Inception

September 6, 2010 | 5 comments

Have you seen the movie “Inception,” with Leonardo DiCaprio? I went last week with my family and I found it extremely thought provoking.

Aside from the violence, which I don’t care for, the theme was a metaphysical powder keg.

Cobb, the lead character, claims to extract information from people’s dreams, and also through technology to enter people’s sub-conscious and dream states to influence how they think, and even plant notions there that they later act on without realizing it.

The bulk of the movie is Cobb acting on assignment to influence the heir to a huge energy conglomerate to break up the family business by selling it off in pieces, thus building a favorable economic climate for the billionaire competitor who hired Cobb to accomplish the task in the first place.

So Cobb contrives a plan to enter the sub-conscious of this heir through dream states and alter his beliefs, which would in turn affect the business decisions he makes at the office.

When I first read reviews of the movie, it all sounded sort of phony and ridiculous. I wasn’t even going to see the show, but I wanted a day out with the kids and they chose it, so along my wife and I went.
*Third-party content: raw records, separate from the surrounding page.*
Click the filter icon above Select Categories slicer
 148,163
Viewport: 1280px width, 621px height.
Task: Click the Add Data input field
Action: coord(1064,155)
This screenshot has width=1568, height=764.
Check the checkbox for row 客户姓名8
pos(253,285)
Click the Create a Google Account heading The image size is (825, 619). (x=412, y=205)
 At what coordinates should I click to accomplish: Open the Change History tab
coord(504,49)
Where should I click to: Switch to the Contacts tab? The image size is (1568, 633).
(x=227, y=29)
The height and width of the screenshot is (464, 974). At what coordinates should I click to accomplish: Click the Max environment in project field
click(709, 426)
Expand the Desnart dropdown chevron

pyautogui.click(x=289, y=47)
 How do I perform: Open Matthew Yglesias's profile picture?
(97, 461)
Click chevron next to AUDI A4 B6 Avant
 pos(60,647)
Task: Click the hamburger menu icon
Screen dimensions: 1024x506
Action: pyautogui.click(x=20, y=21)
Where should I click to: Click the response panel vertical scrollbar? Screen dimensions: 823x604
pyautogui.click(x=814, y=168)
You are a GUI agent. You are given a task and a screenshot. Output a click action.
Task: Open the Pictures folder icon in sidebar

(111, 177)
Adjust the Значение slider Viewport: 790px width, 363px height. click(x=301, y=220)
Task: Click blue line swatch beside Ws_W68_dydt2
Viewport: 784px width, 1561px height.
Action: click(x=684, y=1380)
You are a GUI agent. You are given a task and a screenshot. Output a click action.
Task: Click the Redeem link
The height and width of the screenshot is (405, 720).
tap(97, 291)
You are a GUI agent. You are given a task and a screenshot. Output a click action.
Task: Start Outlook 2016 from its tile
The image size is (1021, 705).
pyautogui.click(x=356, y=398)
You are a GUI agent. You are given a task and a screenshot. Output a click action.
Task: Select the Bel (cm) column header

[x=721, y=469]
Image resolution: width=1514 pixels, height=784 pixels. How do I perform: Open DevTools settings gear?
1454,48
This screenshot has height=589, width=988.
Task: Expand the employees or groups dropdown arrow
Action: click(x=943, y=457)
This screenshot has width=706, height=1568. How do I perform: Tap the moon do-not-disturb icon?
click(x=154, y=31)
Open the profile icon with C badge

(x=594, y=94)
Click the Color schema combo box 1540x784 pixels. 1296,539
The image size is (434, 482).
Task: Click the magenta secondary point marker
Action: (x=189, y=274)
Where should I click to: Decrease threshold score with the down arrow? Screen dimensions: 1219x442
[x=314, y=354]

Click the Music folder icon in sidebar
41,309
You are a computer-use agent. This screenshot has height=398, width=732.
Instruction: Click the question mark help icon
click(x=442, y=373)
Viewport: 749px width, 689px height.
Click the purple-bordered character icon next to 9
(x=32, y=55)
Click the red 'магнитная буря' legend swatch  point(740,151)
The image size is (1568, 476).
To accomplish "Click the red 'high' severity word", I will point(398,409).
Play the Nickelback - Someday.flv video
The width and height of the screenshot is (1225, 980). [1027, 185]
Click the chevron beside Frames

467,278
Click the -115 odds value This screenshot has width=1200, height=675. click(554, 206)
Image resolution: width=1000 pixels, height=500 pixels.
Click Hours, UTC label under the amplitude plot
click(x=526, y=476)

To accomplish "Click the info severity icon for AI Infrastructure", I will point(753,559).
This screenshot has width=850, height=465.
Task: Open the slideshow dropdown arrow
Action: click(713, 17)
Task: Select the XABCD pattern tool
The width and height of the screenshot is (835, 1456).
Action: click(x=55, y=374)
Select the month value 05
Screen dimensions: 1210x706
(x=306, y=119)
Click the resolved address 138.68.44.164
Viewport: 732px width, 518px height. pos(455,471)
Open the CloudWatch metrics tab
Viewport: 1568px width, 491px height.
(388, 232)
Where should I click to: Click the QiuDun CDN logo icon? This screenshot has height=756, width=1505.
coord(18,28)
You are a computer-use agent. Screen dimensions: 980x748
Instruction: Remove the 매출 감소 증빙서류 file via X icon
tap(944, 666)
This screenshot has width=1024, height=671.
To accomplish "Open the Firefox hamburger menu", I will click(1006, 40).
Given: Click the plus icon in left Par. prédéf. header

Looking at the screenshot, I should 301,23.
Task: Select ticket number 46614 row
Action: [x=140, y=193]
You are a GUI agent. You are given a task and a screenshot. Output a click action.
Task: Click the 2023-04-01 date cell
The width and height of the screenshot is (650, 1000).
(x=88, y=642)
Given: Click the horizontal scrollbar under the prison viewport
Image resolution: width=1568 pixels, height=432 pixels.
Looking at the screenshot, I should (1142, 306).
It didn’t take long into the move though, before I saw parallels between what Cobb was doing in people’s minds to what happens in the human mind all the time. And people don’t even realize it. They are unsuspecting.

It’s all phases of mesmerism and hypnotism, make no mistake. But humans seem to have a long way to go to stay protected from its deleterious influence.

What fascinated me was Cobb’s contention that there are dreams within dreams. For instance, he would sedate his subject into a dream state and then enter a dream state to supposedly “be with the subject” and get into his dreamy consciousness as a real character. He would start tinkering around with the dreamer’s consciousness, and if he couldn’t reach his goal, he would put the dreamer to sleep again (a dreamer within a dream), and himself, and go into a deeper subconscious with him. So, it was like a dreamer dreaming a dream in which he starts dreaming another dream. And Cobb did this into the 4th level down until he reached his final destination into the deepest fears and beliefs of his subject.

Anyway, it gets a bit complicated and you have to pay super close attention to follow, and I don’t put any stock in this actually being possible, but again, movies are made to make points, and it was the point that got me to thinking.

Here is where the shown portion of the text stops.